博文中会简要介绍Leetcode P0166题目分析及解题思路。
“Fraction to Recurring Decimal”是一道考验耐心和细心的题目,同时也考察数学功底。由于题目中要求如果存在循环小数,则只需要用小括号将一个循环节包裹起来即可,所以我们需要找到循环节或者是代表出现循环节的特征。这里会运用到HashTable来帮助我们找到循环节。
Given two integers representing the numerator and denominator of a fraction, return the fraction in string format.
If the fractional part is repeating, enclose the repeating part in parentheses.
If multiple answers are possible, return any of them.
核心思路是运用数学上的特征。如果一个数除以另一个数的余数在不断循环,那么其商也会出现循环节。所以我们只需要用一个HashTable记录每一个余数对应的小数结果,一旦出现相同的余数则可以知道出现了循环节,此时就可以退出循环。
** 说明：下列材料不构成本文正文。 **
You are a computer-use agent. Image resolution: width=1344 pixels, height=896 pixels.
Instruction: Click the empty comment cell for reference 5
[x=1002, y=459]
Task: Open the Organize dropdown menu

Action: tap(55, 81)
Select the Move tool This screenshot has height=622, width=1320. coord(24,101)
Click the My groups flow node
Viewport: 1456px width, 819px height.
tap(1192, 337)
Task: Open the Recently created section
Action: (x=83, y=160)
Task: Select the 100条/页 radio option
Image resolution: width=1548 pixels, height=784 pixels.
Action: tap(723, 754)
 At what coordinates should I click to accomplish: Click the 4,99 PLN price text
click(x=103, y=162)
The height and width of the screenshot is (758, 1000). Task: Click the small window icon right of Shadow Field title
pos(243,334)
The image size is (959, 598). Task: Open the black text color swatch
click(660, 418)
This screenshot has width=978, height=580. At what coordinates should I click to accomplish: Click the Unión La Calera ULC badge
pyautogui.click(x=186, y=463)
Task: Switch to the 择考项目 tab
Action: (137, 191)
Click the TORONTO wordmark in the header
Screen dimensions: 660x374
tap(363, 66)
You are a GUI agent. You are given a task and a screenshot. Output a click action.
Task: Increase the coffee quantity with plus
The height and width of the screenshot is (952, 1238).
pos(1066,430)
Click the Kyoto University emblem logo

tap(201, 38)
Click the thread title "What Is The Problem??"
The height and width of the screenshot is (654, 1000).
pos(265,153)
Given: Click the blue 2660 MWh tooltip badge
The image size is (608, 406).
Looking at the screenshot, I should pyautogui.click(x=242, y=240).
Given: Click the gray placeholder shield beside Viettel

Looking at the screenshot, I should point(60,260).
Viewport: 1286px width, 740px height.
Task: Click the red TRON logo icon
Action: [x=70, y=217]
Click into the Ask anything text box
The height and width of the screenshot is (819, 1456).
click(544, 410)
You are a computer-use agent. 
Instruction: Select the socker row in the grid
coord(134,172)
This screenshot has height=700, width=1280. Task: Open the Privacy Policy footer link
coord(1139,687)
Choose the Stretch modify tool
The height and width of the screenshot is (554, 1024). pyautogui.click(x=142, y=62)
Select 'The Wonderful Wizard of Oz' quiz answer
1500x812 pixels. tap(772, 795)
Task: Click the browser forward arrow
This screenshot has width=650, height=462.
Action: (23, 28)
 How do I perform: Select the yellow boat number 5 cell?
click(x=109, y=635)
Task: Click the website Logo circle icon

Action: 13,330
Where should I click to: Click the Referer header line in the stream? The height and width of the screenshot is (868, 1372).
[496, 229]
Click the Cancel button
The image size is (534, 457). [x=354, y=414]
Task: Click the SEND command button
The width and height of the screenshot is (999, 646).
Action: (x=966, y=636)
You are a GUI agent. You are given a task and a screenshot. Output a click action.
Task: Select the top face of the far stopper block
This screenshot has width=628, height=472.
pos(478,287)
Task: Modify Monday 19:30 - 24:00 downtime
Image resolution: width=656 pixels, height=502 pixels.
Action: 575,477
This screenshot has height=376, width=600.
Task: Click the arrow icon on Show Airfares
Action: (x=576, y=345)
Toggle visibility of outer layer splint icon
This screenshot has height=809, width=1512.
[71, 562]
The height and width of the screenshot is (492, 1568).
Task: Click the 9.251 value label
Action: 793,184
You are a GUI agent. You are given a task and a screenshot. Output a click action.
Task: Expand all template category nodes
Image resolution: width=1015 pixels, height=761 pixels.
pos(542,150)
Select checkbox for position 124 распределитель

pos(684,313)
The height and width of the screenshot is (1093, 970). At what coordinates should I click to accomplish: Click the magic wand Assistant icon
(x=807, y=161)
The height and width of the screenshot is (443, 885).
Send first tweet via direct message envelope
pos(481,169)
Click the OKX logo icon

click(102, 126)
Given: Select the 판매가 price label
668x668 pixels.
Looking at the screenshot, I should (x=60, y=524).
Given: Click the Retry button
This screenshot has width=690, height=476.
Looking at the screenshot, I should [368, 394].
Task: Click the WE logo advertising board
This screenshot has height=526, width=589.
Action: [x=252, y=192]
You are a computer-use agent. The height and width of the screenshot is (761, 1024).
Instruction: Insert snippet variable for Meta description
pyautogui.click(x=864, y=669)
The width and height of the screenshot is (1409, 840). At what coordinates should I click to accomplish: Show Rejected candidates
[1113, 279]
为了避免过多的字符串拼接操作,我们可以用一个整型数组或者链表存储每个小数位上出现的余数。由于我们用HashTable记录了每个余数对应的小数结果,我们可以通过遍历这个数组得到每个小数位上应该出现的小数结果。
以下是Java的题解代码实现。
class Solution {
public String fractionToDecimal(int numerator, int denominator) {
if (numerator == 0)
return "0";
StringBuilder decimal = new StringBuilder();
// Set the sign
if ((numerator > 0 && denominator < 0)
|| (numerator < 0 && denominator > 0)) {
decimal.append("-");
}
// Avoid overflow
long longn = Math.abs((long) numerator);
long longd = Math.abs((long) denominator);
// Calculate the integer part first
if (longn < longd) {
decimal.append("0.");
}
else {
decimal.append(longn/longd);
longn = longn%longd;
if (longn == 0)
return decimal.toString();
else
decimal.append(".");
}
long remainder = longn;
Map<Long, Long> remainder2QuotientMap = new HashMap<>();
List<Long> remainders = new ArrayList<>();
while (longn != 0 && !remainder2QuotientMap.containsKey(remainder)) {
longn *= 10;
long quotient = longn/longd;
// Record the mapping from remainder to quotient
remainder2QuotientMap.put(remainder, quotient);
remainders.add(remainder);
remainder = longn%longd;
longn = remainder;
}
for (long r: remainders) {
if (r == remainder)
decimal.append("(");
decimal.append(remainder2QuotientMap.get(r));
}
if (longn == 0)
return decimal.toString();
else {
decimal.append(")");
return decimal.toString();
}
}
}
以下是C++的题解代码实现。
class Solution {
public:
string fractionToDecimal(int numerator, int denominator) {
if (numerator == 0)
return "0";
string decimal = "";
// Set the sign
if ((numerator > 0 && denominator < 0)
|| (numerator < 0 && denominator > 0)) {
decimal += "-";
}
// Avoid the overflow
long longn = numerator;
long longd = denominator;
longn = abs(longn);
longd = abs(longd);
// Calculate the integer part first
if (longn < longd) {
decimal += "0.";
}
else {
decimal += to_string(longn/longd);
longn = longn%longd;
if (longn == 0)
return decimal;
else
decimal += ".";
}
long remainder = longn;
unordered_map<long, long> remainder2quotient;
vector<int> remainders;
while (longn != 0 && remainder2quotient.count(remainder) <= 0) {
longn *= 10;
long quotient = longn/longd;
// Record
remainder2quotient[remainder] = quotient;
remainders.push_back(remainder);
remainder = longn%longd;
longn = remainder;
}
for (long r: remainders) {
if (r == remainder)
decimal += "(";
decimal += to_string(remainder2quotient[r]);
}
if (longn == 0)
return decimal;
else {
decimal += ")";
return decimal;
}
}
};